Sadly, trigeminal neuralgia takes no prisoners. Neither does hyperacusis. Auditory symptoms in MS are not widely discussed, so it’s worth telling that noise intolerance is associated with demyelinating lesions present in the central auditory area.

I wholeheartedly agree that a lot of healthy people also have issues with noise, and how easily they get distracted by different sounds. Sadly, I received much ignorance when I tried to explain the complexity of noise intolerance, and the relation between noise and facial pain, and MS and auditory symptoms.

Many times I had to pull out of a professional meeting or a social gathering, and to this day, I still feel that noise has turned me into an anxious being.

How to manage noise intolerance

What a severe symptom like this does teach us, though, is how we can best create a workaround that should lessen its impact on us.
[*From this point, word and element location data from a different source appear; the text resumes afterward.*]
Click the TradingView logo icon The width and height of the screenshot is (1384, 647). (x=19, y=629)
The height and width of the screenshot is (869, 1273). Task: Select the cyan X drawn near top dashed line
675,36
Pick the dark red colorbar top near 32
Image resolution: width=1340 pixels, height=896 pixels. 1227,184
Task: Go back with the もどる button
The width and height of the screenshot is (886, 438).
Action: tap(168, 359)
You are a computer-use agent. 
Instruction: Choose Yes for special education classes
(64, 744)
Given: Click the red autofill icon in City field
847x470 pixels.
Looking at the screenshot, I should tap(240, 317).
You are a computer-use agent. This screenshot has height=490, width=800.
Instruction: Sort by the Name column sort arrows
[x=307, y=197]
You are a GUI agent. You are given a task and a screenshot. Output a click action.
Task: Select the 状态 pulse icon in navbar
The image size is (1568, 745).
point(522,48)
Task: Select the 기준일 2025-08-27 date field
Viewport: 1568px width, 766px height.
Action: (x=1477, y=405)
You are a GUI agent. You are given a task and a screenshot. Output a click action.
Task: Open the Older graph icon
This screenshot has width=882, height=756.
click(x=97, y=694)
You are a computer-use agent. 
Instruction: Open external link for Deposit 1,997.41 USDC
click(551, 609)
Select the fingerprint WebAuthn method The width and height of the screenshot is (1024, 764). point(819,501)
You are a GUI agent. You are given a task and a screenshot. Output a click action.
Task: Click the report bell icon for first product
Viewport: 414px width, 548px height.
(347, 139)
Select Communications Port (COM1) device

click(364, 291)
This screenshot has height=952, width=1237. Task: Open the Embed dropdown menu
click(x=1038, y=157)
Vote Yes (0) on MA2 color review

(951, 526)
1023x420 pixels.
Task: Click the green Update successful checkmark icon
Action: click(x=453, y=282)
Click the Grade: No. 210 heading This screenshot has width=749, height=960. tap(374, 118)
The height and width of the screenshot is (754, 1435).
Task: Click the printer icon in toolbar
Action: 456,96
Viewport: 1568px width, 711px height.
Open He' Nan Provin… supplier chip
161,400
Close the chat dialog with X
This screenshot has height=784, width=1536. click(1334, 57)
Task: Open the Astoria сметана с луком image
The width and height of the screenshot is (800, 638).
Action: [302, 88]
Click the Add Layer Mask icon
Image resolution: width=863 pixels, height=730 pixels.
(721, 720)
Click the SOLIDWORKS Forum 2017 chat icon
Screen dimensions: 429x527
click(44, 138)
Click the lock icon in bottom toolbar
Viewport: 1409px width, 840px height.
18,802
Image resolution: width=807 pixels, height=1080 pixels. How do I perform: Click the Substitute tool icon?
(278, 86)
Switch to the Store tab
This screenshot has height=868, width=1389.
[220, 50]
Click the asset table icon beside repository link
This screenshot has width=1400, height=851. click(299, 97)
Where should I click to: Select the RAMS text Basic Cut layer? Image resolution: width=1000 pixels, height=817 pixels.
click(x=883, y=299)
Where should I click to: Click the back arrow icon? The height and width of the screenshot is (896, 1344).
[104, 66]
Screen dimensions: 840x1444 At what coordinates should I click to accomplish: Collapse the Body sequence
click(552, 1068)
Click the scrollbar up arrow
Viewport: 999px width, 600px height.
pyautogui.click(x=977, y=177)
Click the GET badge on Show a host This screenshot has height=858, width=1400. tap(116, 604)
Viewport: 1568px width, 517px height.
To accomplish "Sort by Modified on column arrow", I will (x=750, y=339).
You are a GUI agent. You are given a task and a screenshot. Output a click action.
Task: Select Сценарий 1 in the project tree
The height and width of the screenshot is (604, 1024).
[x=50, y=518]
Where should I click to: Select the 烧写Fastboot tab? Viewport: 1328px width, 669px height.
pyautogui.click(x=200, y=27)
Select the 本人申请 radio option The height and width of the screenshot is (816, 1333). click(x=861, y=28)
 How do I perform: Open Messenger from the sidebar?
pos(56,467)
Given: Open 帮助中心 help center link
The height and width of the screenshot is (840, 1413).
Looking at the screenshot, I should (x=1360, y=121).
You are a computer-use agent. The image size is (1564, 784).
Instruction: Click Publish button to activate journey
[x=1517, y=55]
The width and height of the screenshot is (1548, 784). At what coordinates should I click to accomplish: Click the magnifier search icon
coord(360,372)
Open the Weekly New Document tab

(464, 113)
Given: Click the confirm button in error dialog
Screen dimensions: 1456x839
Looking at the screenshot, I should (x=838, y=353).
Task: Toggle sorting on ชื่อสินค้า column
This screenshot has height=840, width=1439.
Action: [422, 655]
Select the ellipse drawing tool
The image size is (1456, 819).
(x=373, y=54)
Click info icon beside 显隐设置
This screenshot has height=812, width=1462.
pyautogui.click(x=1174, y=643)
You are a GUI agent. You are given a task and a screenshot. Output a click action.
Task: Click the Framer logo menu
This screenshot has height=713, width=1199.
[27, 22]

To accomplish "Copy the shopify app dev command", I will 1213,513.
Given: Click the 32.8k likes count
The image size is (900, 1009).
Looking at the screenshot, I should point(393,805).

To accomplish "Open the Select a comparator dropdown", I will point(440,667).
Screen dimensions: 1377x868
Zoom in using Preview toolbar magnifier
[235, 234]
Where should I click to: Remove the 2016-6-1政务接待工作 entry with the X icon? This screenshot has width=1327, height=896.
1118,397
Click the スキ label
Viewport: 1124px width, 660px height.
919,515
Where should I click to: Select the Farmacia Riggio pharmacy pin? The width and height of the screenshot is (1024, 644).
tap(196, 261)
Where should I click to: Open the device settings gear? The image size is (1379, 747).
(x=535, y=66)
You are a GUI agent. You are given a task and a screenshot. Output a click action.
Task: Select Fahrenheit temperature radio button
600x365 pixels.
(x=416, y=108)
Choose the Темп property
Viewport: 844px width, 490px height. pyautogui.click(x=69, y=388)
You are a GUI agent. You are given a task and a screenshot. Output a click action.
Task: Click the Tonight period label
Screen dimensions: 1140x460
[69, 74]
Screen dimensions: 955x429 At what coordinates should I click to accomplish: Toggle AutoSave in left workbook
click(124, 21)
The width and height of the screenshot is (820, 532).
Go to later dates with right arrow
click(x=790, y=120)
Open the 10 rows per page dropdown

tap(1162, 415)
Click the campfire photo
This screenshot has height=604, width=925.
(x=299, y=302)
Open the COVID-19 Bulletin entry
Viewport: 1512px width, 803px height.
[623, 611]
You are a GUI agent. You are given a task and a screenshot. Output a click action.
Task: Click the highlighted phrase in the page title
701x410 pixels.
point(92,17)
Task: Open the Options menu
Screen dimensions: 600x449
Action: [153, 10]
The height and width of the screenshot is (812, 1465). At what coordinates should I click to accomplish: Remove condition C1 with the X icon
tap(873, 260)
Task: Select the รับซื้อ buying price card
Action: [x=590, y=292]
  • With a little help from those around us, we should be able to live life peacefully. However, if trying to explain noise intolerance to people didn’t work out that well at first, change the dialogue. Sometimes people need to see it from another side than just their own before they can mentally place your illness. In my case, being humorous, sarcastic and ironic usually helps.
  • When noise intolerance strikes you hard while watching television, turn off the volume, and turn on the subtitles so you can still follow what is happening.
  • Ask people to help somewhat by “lowering their voice for a short while”. However, don’t say “for the rest of the day,” as that would only lead to an unhappy atmosphere. Quite often, loud people don’t even realise they are being this way.
  • Arrange to meet people in smaller groups of three or four, and in a place where there is no loud music or kids shouting. The only time I would be in a larger group would be during family events, advocacy get-togethers or meetings/conferences.
  • Try to invoke a meditation session in your mind using a mantra.
  • Reading seems to make me more relaxed when I find myself in a noisy environment, as I’m replacing humdrum with the words I am reading in my mind.

There is a myriad of ways you can ‘escape’ your intolerance. I’m quite sure you can come up with many. As time goes on, you learn how to avoid that which makes you quiver, and if you cannot, take some precautions before you leave the house (earplugs, cotton wool, etc.).

Noise intolerance is not something widely discussed amongst people with MS. Please help spread the word, so.